Ils allaient partir. Ils étaient une vingtaine et ils laissaient derrière eux tout ce qu'ils connaissaient pour aller de l'avant et tenter de sauver le monde. Amhuriens et Mirùniens. Nobles et membres du tiers-état. Hommes et femmes. Adultes et enfants.
Quand Alyn avait annoncé son projet, elle ne s'était jamais attendue à recevoir autant d'aide. Les humains étaient des drôles de créatures qui voulaient tout pour eux sans jamais lever le petit doigt. Elle avait pensé que quelques personnes courageuses et intrépides l'accompagneraient, qu'il faudrait peut-être aller jusqu'à ordonner aux chevaliers de les accompagner. Mais non. Beaucoup s'étaient proposés et il avait fallu sélectionner ceux qui partiraient.
Leur troupe d'aventuriers se composait d'elle-même, d'Egel et de Missor, il en allait de soi, ainsi que de chevaliers et soldats, d'un historien, d'une cartologue, de quelques soigneurs, d'un vieux menuisier et de son fils, d'intendants à la cuisine, d'un barde, d'une palefrenière et d'une botaniste. Des gens foncièrement bons prêts à se sacrifier pour la survie des autres.
Ce qui ennuyait d'autant plus Alyn. En effet, ils se rendaient chez les Salvyries et il y avait peu de chance qu'ils s'en sortent tous vivants. Le poids de chaque mort pèserait à jamais sur les épaules de la reine, qui les avait entraînés dans cette aventure. Sans en être persuadée pour autant, elle se dit une énième fois que cela était nécessaire, que c'était un mal pour un bien.
La reine donna une dernière poignée de bras à son oncle qui gouvernerait désormais sur Mirùn. Ils se contemplèrent comme deux soldats, deux hommes forts que rien ne pouvait faire flancher. C'était ce que le peuple voulait et c'était surtout ce dont avaient besoin les aventuriers avant de partir. Mais dans leur intimité, le roi souffla quelques mots au creux de l'oreille de sa nièce.
— Je crois en toi. Fais pareil.
Ils se sourirent et se lâchèrent.
Alyn enfourcha son cheval et donna ainsi le départ de leur convois. Elle ne regarda pas en arrière. Elle emportait avec elle la seule famille proche qu'il lui restait et tous ses espoirs. Elle avait déjà quitté son royaume. Plus rien ne la retenait.
Du coin de l'œil, elle vit qu'il n'en était pas de même pour Egel. Ses mains se faisaient hésitantes sur les rênes et il ne cessait de se retourner. Alyn n'était déjà pas totalement certaine que l'emmener fût la meilleure des idées, alors il fallait vraiment qu'il prenne cette décision de les accompagner sans qu'elle ne l'influence.
Elle s'inquiétait pour lui.
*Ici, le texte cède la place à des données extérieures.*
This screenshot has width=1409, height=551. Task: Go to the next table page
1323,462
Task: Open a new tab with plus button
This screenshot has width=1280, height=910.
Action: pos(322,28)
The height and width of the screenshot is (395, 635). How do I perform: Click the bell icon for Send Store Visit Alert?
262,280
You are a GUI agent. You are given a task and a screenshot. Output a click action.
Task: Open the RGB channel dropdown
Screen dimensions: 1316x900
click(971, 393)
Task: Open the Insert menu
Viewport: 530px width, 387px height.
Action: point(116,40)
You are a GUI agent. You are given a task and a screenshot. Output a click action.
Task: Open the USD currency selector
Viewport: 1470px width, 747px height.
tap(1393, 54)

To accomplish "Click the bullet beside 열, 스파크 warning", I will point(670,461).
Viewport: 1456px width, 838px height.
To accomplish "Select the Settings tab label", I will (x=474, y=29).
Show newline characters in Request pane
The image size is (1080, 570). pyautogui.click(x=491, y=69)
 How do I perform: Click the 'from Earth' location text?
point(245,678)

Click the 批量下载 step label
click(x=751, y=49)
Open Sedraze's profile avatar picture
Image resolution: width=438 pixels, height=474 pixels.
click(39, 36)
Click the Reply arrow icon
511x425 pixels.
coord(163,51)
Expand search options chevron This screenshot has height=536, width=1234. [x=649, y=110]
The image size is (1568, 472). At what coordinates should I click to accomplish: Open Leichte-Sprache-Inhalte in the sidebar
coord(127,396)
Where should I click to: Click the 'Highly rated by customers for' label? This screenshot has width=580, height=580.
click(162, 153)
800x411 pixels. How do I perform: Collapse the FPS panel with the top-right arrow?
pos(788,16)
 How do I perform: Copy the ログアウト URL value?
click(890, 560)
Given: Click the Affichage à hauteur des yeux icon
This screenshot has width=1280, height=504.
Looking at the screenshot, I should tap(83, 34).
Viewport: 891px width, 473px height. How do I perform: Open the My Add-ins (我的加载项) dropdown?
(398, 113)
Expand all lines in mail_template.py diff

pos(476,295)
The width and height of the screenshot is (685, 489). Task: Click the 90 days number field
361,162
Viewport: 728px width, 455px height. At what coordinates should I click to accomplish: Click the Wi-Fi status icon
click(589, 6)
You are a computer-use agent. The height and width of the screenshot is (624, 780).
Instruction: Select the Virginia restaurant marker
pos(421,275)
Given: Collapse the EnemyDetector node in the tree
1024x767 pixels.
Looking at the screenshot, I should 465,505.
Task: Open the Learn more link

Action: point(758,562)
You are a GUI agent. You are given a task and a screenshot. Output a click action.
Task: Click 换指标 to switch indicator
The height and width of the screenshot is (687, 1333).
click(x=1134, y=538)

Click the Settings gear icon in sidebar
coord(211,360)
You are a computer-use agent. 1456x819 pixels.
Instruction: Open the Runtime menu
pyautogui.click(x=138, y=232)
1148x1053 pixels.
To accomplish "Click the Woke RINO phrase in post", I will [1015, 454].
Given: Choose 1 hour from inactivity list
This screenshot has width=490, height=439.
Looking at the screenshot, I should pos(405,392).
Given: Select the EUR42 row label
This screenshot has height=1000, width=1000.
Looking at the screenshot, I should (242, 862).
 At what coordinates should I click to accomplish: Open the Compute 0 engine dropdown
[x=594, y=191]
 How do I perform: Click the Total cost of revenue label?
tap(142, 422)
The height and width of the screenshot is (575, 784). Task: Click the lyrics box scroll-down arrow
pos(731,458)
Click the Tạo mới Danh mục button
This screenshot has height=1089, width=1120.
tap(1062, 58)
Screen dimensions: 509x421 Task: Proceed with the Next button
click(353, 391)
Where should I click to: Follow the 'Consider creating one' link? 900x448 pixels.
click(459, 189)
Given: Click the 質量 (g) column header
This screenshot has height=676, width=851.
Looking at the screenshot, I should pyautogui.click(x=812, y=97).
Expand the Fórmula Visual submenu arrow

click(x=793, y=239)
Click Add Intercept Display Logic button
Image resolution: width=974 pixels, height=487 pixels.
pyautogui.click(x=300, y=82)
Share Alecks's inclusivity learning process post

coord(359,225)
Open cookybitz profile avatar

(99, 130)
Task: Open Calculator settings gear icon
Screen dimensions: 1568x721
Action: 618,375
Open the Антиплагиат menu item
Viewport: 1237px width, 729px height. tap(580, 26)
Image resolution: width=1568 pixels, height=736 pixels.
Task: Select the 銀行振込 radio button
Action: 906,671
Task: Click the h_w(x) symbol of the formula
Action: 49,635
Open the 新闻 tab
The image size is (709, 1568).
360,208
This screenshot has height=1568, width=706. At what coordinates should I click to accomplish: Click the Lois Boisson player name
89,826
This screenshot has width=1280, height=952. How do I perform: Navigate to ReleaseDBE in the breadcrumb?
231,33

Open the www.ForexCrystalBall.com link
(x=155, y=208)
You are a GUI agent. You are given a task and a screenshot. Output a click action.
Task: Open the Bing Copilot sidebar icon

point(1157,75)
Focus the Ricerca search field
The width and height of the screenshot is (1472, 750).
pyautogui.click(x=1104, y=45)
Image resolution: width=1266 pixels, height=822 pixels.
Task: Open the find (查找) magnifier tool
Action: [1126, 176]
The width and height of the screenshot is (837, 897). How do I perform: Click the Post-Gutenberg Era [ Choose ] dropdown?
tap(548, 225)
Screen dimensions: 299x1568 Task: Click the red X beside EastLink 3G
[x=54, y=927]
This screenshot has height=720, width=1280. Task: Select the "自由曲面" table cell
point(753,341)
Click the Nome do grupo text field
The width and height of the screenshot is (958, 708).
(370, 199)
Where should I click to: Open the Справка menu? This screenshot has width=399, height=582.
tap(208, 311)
Tantôt il se portait comme un charme tantôt il sombrait dans une humeur obscure sans que rien ne puisse l'en sortir. Il tentait d'oublier la mort de son père mais les souvenirs continuaient de l'accabler. Il ne voulait pas en parler.
Quand il rechutait ainsi, c'était comme si son âme quittait son corps. Soit il se traînait, amorphe et taciturne, soit il était pris de crises de violence. C'était pour cela qu'Alyn avait eu quelques doutes, qu'elle avait pensé à le laisser au château. Parce qu'il pouvait se révéler être une menace contre la réussite de leur mission.
Finalement elle avait décidé qu'il ferait lui-même ce choix. Peut-être que l'aventure et le fait de changer d'air l'aideraient. Et peut-être aussi que ça lui ferait du bien à elle de savoir son frère à ses côtés. Ils n'avaient pas grandi ensemble, ils ne se côtoyaient que depuis quelques mois pourtant elle s'était beaucoup attachée à lui.
Si elle ne le rejoignit pas, elle lui adressa quand même un sourire réconfortant. Il le lui rendit et avança d'un air plus sûr.
Ils traversèrent d'abord avec difficulté toute la ville d'Ytto puis les hameaux autour et enfin la campagne. La nouvelle qu'ils partaient pour sauver le monde s'était répandue comme la peste. Même dans les petits villages les gens sortaient ou arrêtaient le travail aux champs pour voir passer la troupe et l'acclamer.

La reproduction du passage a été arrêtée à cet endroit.